Я представил себе, как они сидят на террасе перед виллой, разделенные странной тенью, сотканной из их собственных сомнений и страхов, и мне казалось, что эта тень вырастает из такого далекого прошлого, которое разглядеть невозможно. Быть может, не сознавая своего недовольства и размышляя о ее жизни с Сангаллетти и еще раньше, Эмброз обвинял ее за то, что все эти годы она провела не с ним; а Рейчел с такой же обидой и негодованием думала, что утрата ребенка неизбежно повлечет за собой утрату любви мужа. Как же плохо понимала она Эмброза! Как мало знал он ее! Я мог рассказать Рейчел о содержании письма, лежащего под плитой, но мой рассказ к добру бы не привел. Отсутствие взаимопонимания между ними коренилось слишком глубоко.
— Так что, завещание не было подписано всего лишь по оплошности?
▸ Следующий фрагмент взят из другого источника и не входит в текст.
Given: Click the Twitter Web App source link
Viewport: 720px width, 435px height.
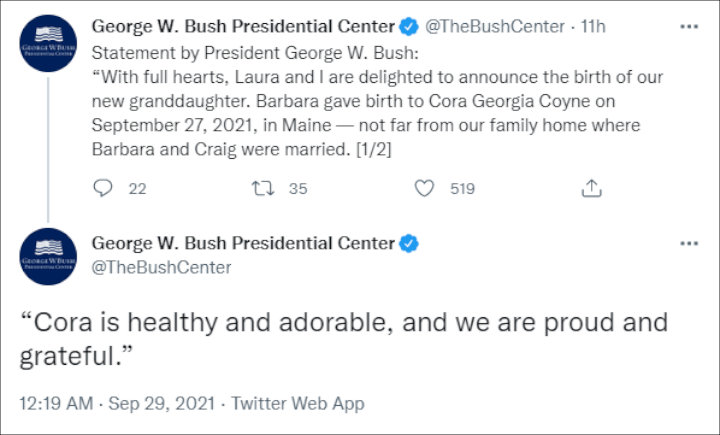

— Если угодно, называйте это оплошностью, — ответила она, — теперь это не имеет значения. Но вскоре его поведение изменилось, и сам он изменился. Начались эти ужасные головные боли, от которых он почти слепнул. Несколько раз они доводили его до неистовства. Я спрашивала себя, нет ли тут моей вины. Я боялась.
— И у вас совсем не было друзей?
— Только Райнальди. Но он не знал того, о чем я рассказала вам.
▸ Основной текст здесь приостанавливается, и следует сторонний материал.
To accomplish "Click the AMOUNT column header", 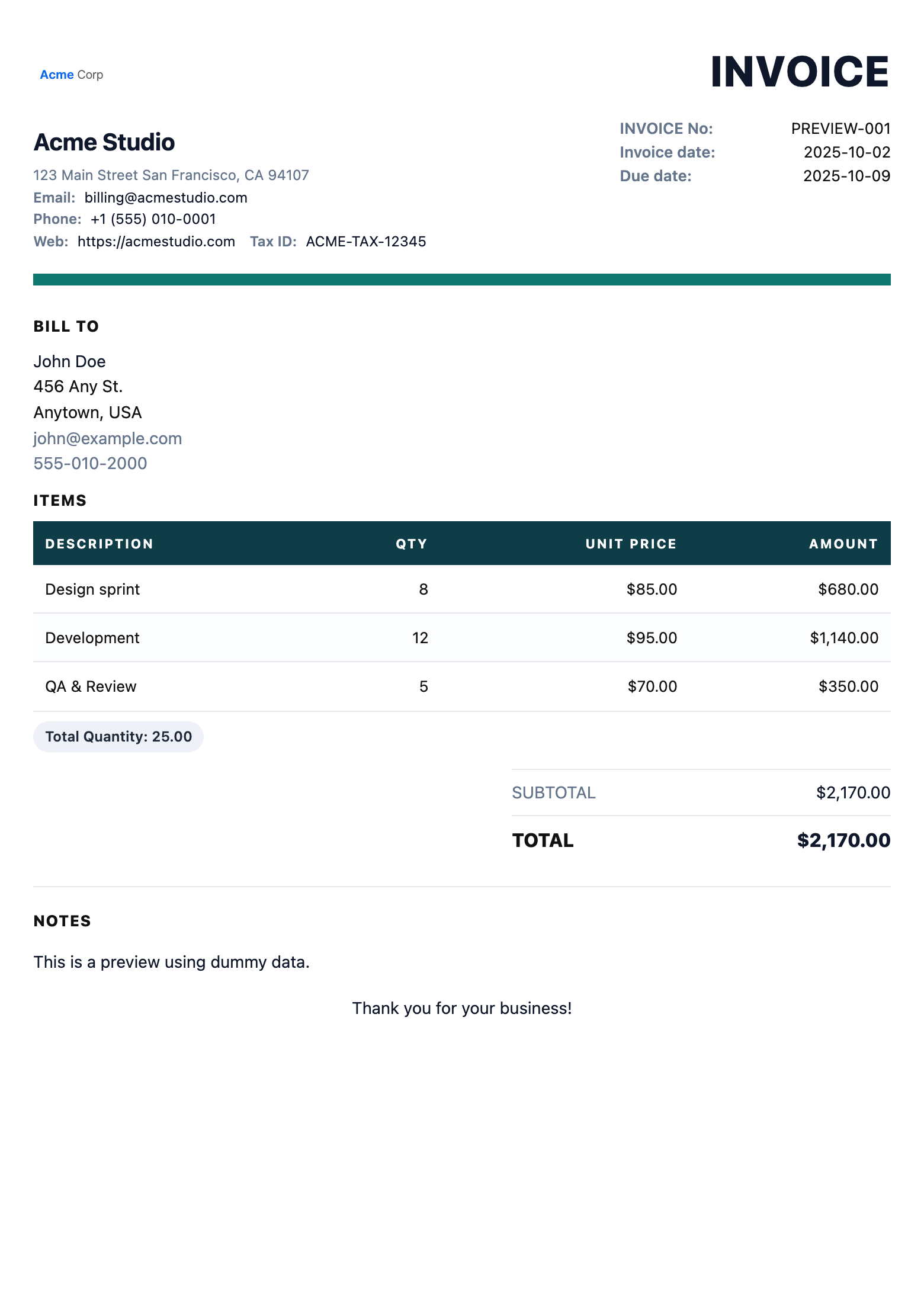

Это холодное, строгое лицо, узкие пронизывающие глаза… я не винил Эмброза за недоверие к этому человеку. Но как Эмброз, будучи ее мужем, мог так сомневаться в себе? Конечно же, мужчина знает, когда женщина любит его. Хотя, возможно, это и не всегда удается определить.
— А когда Эмброз заболел, вы перестали приглашать Райнальди к себе?
— Я не смела, — ответила она. — Вам никогда не понять, каким стал Эмброз, и я не хочу об этом рассказывать. Прошу вас, Филип, не спрашивайте меня больше ни о чем.
— Эмброз подозревал вас… но в чем?
— Во всем. В неверности и даже в худшем.
— Что может быть хуже неверности?
Она вдруг оттолкнула меня, встала с кресла и, подойдя к двери, распахнула ее.
— Ничего, — сказала Рейчел, — ничего на свете. А теперь уйдите и оставьте меня одну.
Я медленно поднялся и подошел к ней.
— Простите меня. Я вовсе не хотел рассердить вас.
— Я не сержусь, — сказала она.
— Никогда, — сказал я, — никогда больше я не буду задавать вам вопросов. Те, что я задал сегодня, были последними. Даю вам торжественное обещание.
— Благодарю вас, — сказала она.
Лицо ее было утомленным, бледным; голос звучал бесстрастно.
— У меня была причина задать их, — сказал я. — Через три недели вы ее узнаете.
— Я не спрашиваю вас о причине, Филип. Уйдите. Вот все, о чем я вас прошу.
Она не поцеловала меня, не пожала руки. Я поклонился и вышел. Но миг, когда она позволила мне опуститься перед ней на колени и обнять… Почему она вдруг так переменилась?